Danrem 162/WB, Kolonel Czi Ahmad Rizal Ramdhani, mengungkapkan bahwa cap telapak tangan tersebut merupakan rekayasa dari oknum-oknum yang ingin menjarah rumah-rumah yang ditinggalkan penghuninya. “Cap tangan itu indikasinya sudah kami teliti dengan teman-teman Polda bahwa itu adalah rekayasa masyarakat. Dari kelompok-kelompok yang sengaja membuat resah, dengan harapan masyarakat meninggalkan rumah masing-masing. Begitu masyarakat meninggalkan rumah, mereka akan masuk untuk menjarah rumah tersebut,” ujarnya, Rabu (29/08/2018).

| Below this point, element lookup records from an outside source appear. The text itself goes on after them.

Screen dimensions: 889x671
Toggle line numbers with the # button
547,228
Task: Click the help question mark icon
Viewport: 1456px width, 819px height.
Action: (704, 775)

Untuk menjaga kondusivitas masyarakat, TNI dan Polda NTB meningkatkan patroli malam di rumah-rumah yang ditinggalkan warga mengungsi. “Kami dengan teman-teman Polda sekarang tiap malam patroli terus untuk mengamankan rumah-rumah masyarakat yang ditinggalkan. Isu cap tangan hanya isu saja,” tutupnya.
Pelajaran dari Bencana
Bencana ini mengajarkan banyak hal penting. Pentingnya bangunan yang tahan gempa, kesiapsiagaan menghadapi bencana, dan pengetahuan tentang mitigasi bencana menjadi pelajaran berharga. Namun yang terpenting, bencana ini mengingatkan kita akan kekuatan solidaritas dan kemanusiaan. Di tengah kehancuran, manusia mampu bangkit dan saling membantu untuk membangun kembali kehidupan.
Gempa bumi Lombok 2018 akan selalu menjadi kenangan yang menyedihkan. Namun, dari tragedi ini juga muncul harapan dan tekad untuk membangun kembali. Lombok akan bangkit, dengan semangat dan kebersamaan yang lebih kuat dari sebelumnya. Kekuatan alam memang dahsyat, tetapi kekuatan kemanusiaan tidak kalah hebat. (red.)